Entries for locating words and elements
---
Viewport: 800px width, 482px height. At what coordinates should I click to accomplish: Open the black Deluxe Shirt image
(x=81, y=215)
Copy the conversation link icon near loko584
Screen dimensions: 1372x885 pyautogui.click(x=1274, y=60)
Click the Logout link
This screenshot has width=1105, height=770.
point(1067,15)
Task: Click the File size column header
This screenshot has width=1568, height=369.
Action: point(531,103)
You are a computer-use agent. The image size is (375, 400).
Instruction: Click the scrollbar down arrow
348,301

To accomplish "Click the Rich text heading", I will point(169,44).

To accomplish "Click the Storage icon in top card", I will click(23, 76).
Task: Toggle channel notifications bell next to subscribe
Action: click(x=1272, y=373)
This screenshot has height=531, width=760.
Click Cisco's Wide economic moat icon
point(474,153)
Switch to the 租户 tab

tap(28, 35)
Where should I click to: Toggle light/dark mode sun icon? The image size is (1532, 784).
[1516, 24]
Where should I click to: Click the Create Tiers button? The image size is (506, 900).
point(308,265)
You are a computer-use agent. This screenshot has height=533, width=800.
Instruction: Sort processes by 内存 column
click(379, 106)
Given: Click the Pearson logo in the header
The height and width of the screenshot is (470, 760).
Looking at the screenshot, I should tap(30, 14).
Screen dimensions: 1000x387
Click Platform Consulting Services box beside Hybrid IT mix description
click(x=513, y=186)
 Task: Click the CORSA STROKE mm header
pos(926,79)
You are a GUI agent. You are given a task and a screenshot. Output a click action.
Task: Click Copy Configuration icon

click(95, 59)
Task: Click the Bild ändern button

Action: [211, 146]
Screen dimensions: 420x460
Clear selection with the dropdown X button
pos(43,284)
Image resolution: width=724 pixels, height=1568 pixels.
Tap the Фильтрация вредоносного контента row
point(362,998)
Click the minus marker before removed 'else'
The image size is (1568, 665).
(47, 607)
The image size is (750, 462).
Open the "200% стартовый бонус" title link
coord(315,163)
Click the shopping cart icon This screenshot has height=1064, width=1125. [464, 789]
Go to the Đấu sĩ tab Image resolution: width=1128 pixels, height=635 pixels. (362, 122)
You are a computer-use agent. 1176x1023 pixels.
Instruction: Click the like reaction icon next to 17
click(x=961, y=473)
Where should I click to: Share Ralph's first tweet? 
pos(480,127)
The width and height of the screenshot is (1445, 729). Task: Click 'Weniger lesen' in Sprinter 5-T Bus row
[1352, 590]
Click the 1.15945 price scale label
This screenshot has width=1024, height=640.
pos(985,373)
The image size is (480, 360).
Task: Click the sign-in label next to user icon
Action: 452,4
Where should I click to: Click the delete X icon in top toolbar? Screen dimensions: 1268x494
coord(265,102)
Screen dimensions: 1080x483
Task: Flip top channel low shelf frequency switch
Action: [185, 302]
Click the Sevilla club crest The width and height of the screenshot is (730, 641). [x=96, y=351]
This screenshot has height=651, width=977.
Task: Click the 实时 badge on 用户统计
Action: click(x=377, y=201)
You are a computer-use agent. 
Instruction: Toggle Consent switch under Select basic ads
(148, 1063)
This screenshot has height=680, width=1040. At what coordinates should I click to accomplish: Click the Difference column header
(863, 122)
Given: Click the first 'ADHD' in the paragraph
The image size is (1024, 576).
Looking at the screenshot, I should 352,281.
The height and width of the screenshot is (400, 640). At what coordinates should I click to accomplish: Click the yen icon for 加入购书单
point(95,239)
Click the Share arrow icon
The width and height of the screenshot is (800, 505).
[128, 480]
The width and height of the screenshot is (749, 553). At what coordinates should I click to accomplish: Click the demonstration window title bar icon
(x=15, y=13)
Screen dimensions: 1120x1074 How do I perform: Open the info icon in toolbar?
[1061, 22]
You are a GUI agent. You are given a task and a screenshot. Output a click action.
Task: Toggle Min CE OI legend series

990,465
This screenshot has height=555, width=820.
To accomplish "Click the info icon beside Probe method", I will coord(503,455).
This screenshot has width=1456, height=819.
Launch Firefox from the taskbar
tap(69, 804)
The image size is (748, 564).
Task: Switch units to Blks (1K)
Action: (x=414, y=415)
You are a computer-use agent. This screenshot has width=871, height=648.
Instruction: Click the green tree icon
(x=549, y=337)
---
WHAT IS REQUIRED: Reproduce every one of the records above word for word, keeping each line as it appears.

FINAL RESULT:
Viewport: 800px width, 482px height. At what coordinates should I click to accomplish: Open the black Deluxe Shirt image
(x=81, y=215)
Copy the conversation link icon near loko584
Screen dimensions: 1372x885 pyautogui.click(x=1274, y=60)
Click the Logout link
This screenshot has width=1105, height=770.
point(1067,15)
Task: Click the File size column header
This screenshot has width=1568, height=369.
Action: point(531,103)
You are a computer-use agent. The image size is (375, 400).
Instruction: Click the scrollbar down arrow
348,301

To accomplish "Click the Rich text heading", I will point(169,44).

To accomplish "Click the Storage icon in top card", I will click(23, 76).
Task: Toggle channel notifications bell next to subscribe
Action: click(x=1272, y=373)
This screenshot has height=531, width=760.
Click Cisco's Wide economic moat icon
point(474,153)
Switch to the 租户 tab

tap(28, 35)
Where should I click to: Toggle light/dark mode sun icon? The image size is (1532, 784).
[1516, 24]
Where should I click to: Click the Create Tiers button? The image size is (506, 900).
point(308,265)
You are a computer-use agent. This screenshot has height=533, width=800.
Instruction: Sort processes by 内存 column
click(379, 106)
Given: Click the Pearson logo in the header
The height and width of the screenshot is (470, 760).
Looking at the screenshot, I should tap(30, 14).
Screen dimensions: 1000x387
Click Platform Consulting Services box beside Hybrid IT mix description
click(x=513, y=186)
 Task: Click the CORSA STROKE mm header
pos(926,79)
You are a GUI agent. You are given a task and a screenshot. Output a click action.
Task: Click Copy Configuration icon

click(95, 59)
Task: Click the Bild ändern button

Action: [211, 146]
Screen dimensions: 420x460
Clear selection with the dropdown X button
pos(43,284)
Image resolution: width=724 pixels, height=1568 pixels.
Tap the Фильтрация вредоносного контента row
point(362,998)
Click the minus marker before removed 'else'
The image size is (1568, 665).
(47, 607)
The image size is (750, 462).
Open the "200% стартовый бонус" title link
coord(315,163)
Click the shopping cart icon This screenshot has height=1064, width=1125. [464, 789]
Go to the Đấu sĩ tab Image resolution: width=1128 pixels, height=635 pixels. (362, 122)
You are a computer-use agent. 1176x1023 pixels.
Instruction: Click the like reaction icon next to 17
click(x=961, y=473)
Where should I click to: Share Ralph's first tweet? 
pos(480,127)
The width and height of the screenshot is (1445, 729). Task: Click 'Weniger lesen' in Sprinter 5-T Bus row
[1352, 590]
Click the 1.15945 price scale label
This screenshot has width=1024, height=640.
pos(985,373)
The image size is (480, 360).
Task: Click the sign-in label next to user icon
Action: 452,4
Where should I click to: Click the delete X icon in top toolbar? Screen dimensions: 1268x494
coord(265,102)
Screen dimensions: 1080x483
Task: Flip top channel low shelf frequency switch
Action: [185, 302]
Click the Sevilla club crest The width and height of the screenshot is (730, 641). [x=96, y=351]
This screenshot has height=651, width=977.
Task: Click the 实时 badge on 用户统计
Action: click(x=377, y=201)
You are a computer-use agent. 
Instruction: Toggle Consent switch under Select basic ads
(148, 1063)
This screenshot has height=680, width=1040. At what coordinates should I click to accomplish: Click the Difference column header
(863, 122)
Given: Click the first 'ADHD' in the paragraph
The image size is (1024, 576).
Looking at the screenshot, I should 352,281.
The height and width of the screenshot is (400, 640). At what coordinates should I click to accomplish: Click the yen icon for 加入购书单
point(95,239)
Click the Share arrow icon
The width and height of the screenshot is (800, 505).
[128, 480]
The width and height of the screenshot is (749, 553). At what coordinates should I click to accomplish: Click the demonstration window title bar icon
(x=15, y=13)
Screen dimensions: 1120x1074 How do I perform: Open the info icon in toolbar?
[1061, 22]
You are a GUI agent. You are given a task and a screenshot. Output a click action.
Task: Toggle Min CE OI legend series

990,465
This screenshot has height=555, width=820.
To accomplish "Click the info icon beside Probe method", I will coord(503,455).
This screenshot has width=1456, height=819.
Launch Firefox from the taskbar
tap(69, 804)
The image size is (748, 564).
Task: Switch units to Blks (1K)
Action: (x=414, y=415)
You are a computer-use agent. This screenshot has width=871, height=648.
Instruction: Click the green tree icon
(x=549, y=337)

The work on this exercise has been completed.